The funeral itself was actually sort of interesting. She was Taoist, and their funeral rites involved those white robes and barley sack vest costumes you see all the time in Chinese movies. So we got to dress up in them, and spent the whole visitation time folding money and stuff out of paper to burn for her. And every time a visitor come, they need to bow three times at her shrine, and the immediate family have to bow back. They would then join in the paper folding, which we kept burning at the same time. The amount of paper money and stuff we burned was ridiculous. Poor trees. And I swear the fumes couldn’t be good. There were more rituals, chanting/singing priest, circling a water bucket (?!?), all rather distracting stuff. It’s a dying tradition really. Even now, everything is condensed and a weak shadow of how it was done in the old days. And nobody else in my family followed Taoism. I don’t think I’ll ever participate in another funeral like it again.
So I have only one grandparent left now. The other two lived to their mid-80’s. The remaining grandma’s mom lived till 100+, so we have high hopes for her.
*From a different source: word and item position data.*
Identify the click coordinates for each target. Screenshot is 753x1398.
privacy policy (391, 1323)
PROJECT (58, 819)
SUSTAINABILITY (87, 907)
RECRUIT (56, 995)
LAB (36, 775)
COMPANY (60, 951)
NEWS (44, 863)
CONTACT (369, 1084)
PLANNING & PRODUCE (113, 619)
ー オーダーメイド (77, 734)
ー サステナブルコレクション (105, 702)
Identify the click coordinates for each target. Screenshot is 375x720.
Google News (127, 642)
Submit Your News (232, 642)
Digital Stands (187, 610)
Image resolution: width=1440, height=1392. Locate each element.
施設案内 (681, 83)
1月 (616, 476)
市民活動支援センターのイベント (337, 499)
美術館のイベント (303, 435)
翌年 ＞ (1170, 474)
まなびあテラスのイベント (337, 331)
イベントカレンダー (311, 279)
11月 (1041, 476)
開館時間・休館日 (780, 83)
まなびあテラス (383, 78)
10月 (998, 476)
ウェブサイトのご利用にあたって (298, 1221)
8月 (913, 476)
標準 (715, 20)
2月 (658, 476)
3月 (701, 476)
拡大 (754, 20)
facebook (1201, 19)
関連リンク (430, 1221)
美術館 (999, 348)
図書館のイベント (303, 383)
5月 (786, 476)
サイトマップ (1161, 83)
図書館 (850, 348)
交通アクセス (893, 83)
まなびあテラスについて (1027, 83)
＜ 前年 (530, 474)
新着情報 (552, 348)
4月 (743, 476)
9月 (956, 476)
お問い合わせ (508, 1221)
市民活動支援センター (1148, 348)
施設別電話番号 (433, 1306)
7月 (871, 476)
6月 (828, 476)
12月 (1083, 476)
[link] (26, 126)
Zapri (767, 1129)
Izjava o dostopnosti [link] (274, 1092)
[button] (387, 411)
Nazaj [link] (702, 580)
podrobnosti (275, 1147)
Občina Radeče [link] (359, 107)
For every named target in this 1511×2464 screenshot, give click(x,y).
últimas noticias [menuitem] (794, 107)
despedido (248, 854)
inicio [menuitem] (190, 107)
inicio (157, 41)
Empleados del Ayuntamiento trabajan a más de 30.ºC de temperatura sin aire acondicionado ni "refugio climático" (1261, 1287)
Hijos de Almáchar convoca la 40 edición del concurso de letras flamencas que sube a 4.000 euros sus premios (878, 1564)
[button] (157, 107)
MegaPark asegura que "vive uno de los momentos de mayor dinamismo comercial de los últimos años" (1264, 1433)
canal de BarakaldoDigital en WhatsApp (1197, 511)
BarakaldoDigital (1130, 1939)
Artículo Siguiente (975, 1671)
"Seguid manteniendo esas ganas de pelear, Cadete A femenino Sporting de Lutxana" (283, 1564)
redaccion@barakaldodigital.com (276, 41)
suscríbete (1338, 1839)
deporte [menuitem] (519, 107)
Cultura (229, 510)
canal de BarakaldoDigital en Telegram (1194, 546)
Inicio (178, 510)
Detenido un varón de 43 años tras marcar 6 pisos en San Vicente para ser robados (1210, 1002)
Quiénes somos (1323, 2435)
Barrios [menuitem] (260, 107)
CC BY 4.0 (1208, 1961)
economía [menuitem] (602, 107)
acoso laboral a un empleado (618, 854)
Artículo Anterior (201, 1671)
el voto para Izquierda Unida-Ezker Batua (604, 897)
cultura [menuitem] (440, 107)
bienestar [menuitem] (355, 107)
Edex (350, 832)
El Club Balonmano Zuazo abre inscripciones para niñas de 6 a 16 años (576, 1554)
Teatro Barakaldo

Since flights were still booked solid around that time, I stayed in Hong Kong for a week more, and flew back the following Tuesday (arriving right before the snow). Did a bunch of touristy things the rest of the week. Lots of eating. Which turned against us at the end. Our flight had one transfer in Vancouver. That flight was rather unpleasant, as I think we caught whatever stomach bug my mom had. I was very thankful that the flight was fairly empty (pretty much everyone have a free seat beside them, or had three seats to themselves), because I had to run to the bathroom a lot to throw up; So it was nice to have an aisle seat and empty bathrooms. It’s probably a good thing we were on a domestic flight by then. If they had known we connected from Hong Kong, they might want to quarantine us or something. Got back to Toronto, still feeling crappy, Mike drove us back to Waterloo. Went to work bright and early the next day because I had training, made it to lunch, and had to leave. I had flu-like symptoms, achy joints and muscles, possible fever. No interest in food at all. Went home and slept the rest of the day. Woke up symptom-free. Completely. Could eat again the next day! Must have been the sushi…
So now I’m back, in full health. But still feeling blah. Motivation? Zero. Sigh. Hungry again…
You probably only saw the tip of the iceberg of true traditional Tao funeral, especially in the modern age and in a city. My grandpa’s experience was eyeopening, full-blown since it’s in the countryland with lots of space, and just WOW
Canadian winter is glad to have you back, it’s like you never left because snow is still there and more
We should really go to temple and bai-bai to rinse off the bad and wish for the good.
2008 CNY will no longer be a good memory, and future CNYs will be anniversaries instead :(
Sorry to hear about your grandma. I’m so out of touch with everything, just heard about this from Jerry.